Fixed and temporary fluctuations in the cell cycle of monomorphic lines of Trypanosoma brucei gambiense.

The growth rate of a cloned, monomorphic strain of Trypanosoma brucei gambiense can be changed in both fixed and environmentally induced ways. The purpose of this study was to determine which phases of the cell cycle were affected by these changes in generation time. A slow-growing cloned line of T. b. gambiense and its fast growing, cloned derivative, were collected from immunosuppressed mice at low parasitemias.

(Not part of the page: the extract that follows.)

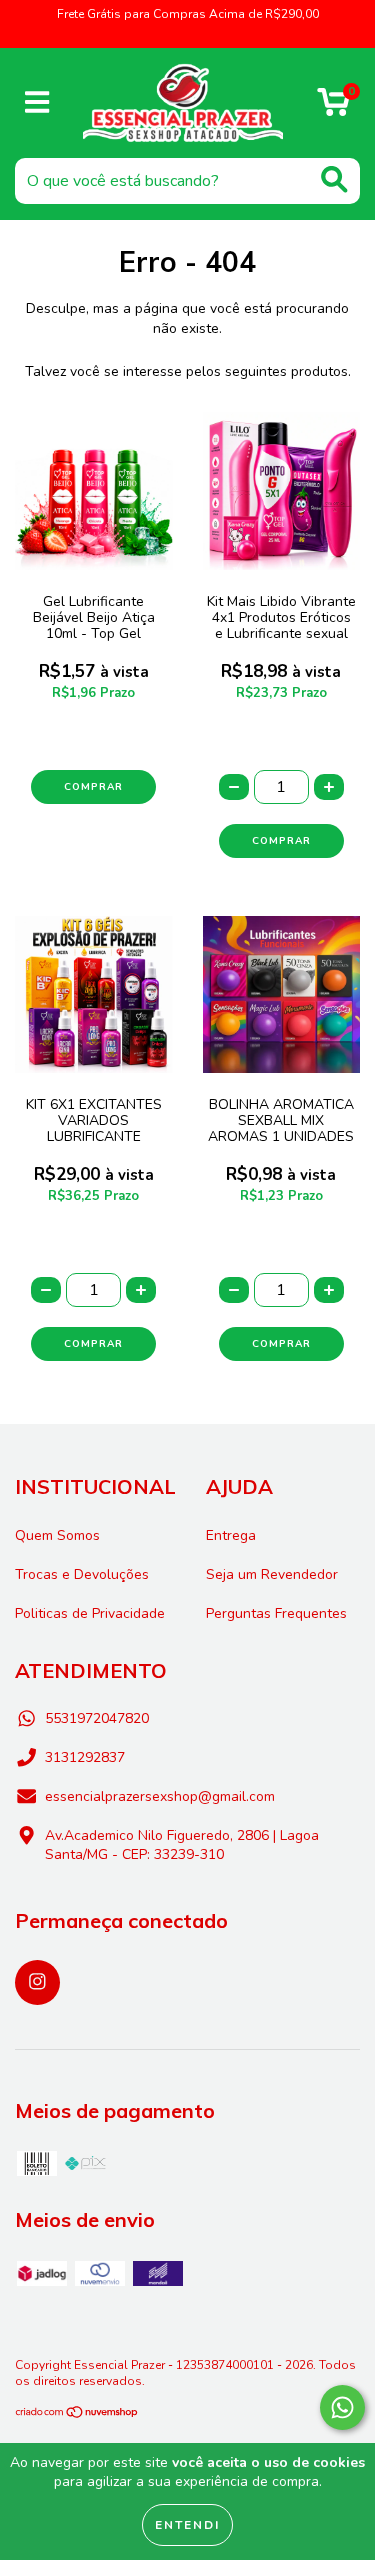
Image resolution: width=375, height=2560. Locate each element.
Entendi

The percentages of cells in G1, S, and G2-M phases were determined by cytophotometric measurements of nuclear DNA. The percentages of cells in late G2-M and D phases were established by light microscopy. Over 70% of the fixed reduction of generation time in the cell cycle of the fast growing trypanosome occurred during G1, the remainder in G2. Apparently, the parasite had genetically altered a metabolic pathway necessary for both the initiation of DNA replication and karyokinesis. Both fast and slow growing trypanosomes significantly decrease their growth rates at high parasitemia levels in immunosuppressed rodents. To determine which phases of the cell cycle were affected, nuclear DNA of T. b. gambiense collected at low and high parasitemias were compared. Over 60% of the increase occurred during the S-phase, the remainder in G1. Apparently, DNA replication was affected by the parasite load. Finally, these monomorphic strains of T. b. gambiense, like tumors, apparently do not have a noncycling (G0) phase or a restriction point in G1 since slow growing trypanosomes in either optimal or suboptimal conditions did not accumulate in a diploid state or proceed through S to D phases in a constant length of time.